Plasmodesmata are plasma membrane‐lined pores that span the adjoining walls of plant cells. They permit the intercellular passage of molecules and signals and play a central role in plant physiology and development. Evidence suggests that small molecules can pass from cell to cell by passive diffusion and that this is controlled by regulation of the pore itself. This contributes to processes such as the transport of sugars between cells and tissues. Many endogenous plant proteins and ribonucleic acid (RNA)‐based signals also utilise plasmodesmata for cell‐to‐cell and long‐distance movement. Recent data suggests that plasmodesmata are tightly controlled during development and in response to environmental changes. There is increasing evidence that this regulation is controlled by proteins that have specific plasmodesmata‐associated functions in stimulus perception and signalling.

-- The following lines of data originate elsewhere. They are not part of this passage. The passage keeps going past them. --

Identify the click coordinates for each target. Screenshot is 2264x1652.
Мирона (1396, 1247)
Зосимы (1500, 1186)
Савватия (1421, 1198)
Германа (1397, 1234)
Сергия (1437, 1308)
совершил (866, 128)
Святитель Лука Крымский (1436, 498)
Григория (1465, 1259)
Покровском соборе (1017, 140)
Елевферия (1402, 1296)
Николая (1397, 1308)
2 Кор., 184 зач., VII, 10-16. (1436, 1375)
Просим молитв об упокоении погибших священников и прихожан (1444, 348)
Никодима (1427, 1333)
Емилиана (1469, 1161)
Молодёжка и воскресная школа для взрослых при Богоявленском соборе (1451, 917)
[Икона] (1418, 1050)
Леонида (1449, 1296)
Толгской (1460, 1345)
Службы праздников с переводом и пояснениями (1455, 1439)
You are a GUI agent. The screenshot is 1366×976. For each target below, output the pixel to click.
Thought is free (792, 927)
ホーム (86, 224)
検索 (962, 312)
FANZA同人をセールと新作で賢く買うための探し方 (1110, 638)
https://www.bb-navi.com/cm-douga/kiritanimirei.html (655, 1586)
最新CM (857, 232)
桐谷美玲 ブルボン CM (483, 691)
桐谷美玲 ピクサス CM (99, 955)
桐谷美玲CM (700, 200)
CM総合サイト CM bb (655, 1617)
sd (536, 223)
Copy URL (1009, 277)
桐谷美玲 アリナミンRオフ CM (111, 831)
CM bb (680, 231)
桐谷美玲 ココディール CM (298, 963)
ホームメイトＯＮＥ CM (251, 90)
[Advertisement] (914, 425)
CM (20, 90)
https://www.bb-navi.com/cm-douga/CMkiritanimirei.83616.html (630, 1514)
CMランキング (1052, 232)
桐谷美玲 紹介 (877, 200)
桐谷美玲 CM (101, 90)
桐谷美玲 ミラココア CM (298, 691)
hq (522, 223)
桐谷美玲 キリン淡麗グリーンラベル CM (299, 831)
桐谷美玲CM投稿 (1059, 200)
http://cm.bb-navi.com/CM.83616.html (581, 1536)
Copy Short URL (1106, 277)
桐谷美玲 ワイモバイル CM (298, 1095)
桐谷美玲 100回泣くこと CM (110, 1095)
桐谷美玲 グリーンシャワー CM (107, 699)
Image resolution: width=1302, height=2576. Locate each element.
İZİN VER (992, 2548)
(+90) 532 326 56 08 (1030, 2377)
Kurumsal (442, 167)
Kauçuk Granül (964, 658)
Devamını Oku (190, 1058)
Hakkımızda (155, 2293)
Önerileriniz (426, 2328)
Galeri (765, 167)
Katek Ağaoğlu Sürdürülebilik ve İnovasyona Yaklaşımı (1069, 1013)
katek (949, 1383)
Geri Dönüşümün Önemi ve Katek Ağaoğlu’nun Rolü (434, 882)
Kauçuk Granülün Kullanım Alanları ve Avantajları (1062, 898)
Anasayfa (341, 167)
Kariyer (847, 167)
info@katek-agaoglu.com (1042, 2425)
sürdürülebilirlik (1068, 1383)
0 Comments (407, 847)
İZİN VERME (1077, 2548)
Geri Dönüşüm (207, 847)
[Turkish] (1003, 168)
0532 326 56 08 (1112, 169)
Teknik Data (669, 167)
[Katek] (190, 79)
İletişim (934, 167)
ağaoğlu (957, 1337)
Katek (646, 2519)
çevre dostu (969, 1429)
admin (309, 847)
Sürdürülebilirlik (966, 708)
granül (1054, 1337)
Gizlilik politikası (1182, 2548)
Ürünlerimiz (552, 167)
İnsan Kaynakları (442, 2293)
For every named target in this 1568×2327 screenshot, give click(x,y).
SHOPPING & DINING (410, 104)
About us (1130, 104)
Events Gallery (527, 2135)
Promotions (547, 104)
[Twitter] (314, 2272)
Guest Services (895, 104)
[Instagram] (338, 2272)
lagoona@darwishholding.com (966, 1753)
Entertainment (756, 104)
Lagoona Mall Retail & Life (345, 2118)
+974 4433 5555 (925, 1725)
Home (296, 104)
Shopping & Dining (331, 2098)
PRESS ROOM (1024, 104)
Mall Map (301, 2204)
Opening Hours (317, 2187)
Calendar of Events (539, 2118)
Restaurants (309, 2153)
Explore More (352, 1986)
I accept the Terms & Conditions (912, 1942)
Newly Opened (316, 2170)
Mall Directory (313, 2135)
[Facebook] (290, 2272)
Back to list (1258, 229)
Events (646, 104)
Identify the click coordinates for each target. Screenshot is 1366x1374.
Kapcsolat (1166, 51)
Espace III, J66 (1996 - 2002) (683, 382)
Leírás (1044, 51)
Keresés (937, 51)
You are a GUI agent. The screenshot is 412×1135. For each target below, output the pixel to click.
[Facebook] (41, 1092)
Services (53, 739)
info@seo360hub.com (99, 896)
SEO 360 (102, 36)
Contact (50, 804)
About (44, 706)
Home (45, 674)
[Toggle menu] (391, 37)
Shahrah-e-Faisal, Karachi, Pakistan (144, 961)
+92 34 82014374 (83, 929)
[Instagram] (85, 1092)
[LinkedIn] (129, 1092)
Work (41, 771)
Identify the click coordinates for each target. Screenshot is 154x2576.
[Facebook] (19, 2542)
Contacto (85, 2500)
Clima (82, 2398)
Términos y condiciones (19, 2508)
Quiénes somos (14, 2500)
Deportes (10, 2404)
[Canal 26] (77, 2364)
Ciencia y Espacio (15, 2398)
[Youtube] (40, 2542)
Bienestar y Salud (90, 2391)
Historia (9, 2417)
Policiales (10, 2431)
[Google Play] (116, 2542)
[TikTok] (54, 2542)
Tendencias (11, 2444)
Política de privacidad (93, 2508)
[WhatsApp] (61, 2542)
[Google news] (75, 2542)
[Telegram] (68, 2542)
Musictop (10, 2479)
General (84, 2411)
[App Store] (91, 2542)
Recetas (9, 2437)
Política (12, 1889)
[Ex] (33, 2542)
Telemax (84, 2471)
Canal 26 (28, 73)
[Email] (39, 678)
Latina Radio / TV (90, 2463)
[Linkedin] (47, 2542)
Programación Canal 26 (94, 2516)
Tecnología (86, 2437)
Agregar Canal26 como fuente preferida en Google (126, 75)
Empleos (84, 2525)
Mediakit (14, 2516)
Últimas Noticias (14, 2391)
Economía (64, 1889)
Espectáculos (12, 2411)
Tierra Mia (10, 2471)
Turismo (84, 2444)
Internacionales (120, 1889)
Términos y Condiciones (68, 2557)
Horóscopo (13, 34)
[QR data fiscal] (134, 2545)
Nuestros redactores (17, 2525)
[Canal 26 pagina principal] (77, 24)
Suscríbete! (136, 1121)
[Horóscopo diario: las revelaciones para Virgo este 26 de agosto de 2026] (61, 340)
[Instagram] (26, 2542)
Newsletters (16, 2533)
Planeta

In addition, many viruses exploit plasmodesmata for cell‐to‐cell spread during infection and their encoded viral movement proteins manipulate the pores to facilitate this process.

Key Concepts

  • Plant cells are connected to each other by cytoplasmic bridges called plasmodesmata. The continuous interconnected cytoplasm in plants is referred to as the symplasm.
  • A tube of endoplasmic reticulum passes through plasmodesmata and connects the endoplasmic reticulum of neighbouring cells, thus providing endomembrane continuity between cells.
  • Primary plasmodesmata are formed at cytokinesis when strands of endoplasmic reticulum are trapped between fusing vesicles in the developing cell wall.
  • Secondary plasmodesmata are formed across existing cell walls, including those at graft unions, and usually arise immediately adjacent to existing plasmodesmata.
  • Molecules smaller than the size exclusion limit (SEL) of plasmodesmata are able to move freely through the cytoplasmic channel of plasmodesmata by simple diffusion.
  • The SEL of plasmodesmata may increase or decrease to allow changes in plasmodesmatal conductance. This may occur under different conditions, for example, in response to intracellular factors such as cytoplasmic calcium levels or pathogen perception.
  • Some endogenous proteins and some movement proteins encoded by plant viruses are able to increase the SEL of plasmodesmata to facilitate their own passage into neighbouring cells. This enables these proteins to function in cells in which they are not normally expressed.
  • Groups of cells may be connected by plasmodesmata that share an SEL different to that of neighbouring cells. These regions of cells are called symplasmic domains.
  • Some proteins and RNA molecules pass into the plant's translocation stream and move over long distances. These macromolecules traffic through the plasmodesmata that join sieve elements (SE) and companion cells within the phloem. These macromolecules may have a site of action distant to their site of expression and synthesis.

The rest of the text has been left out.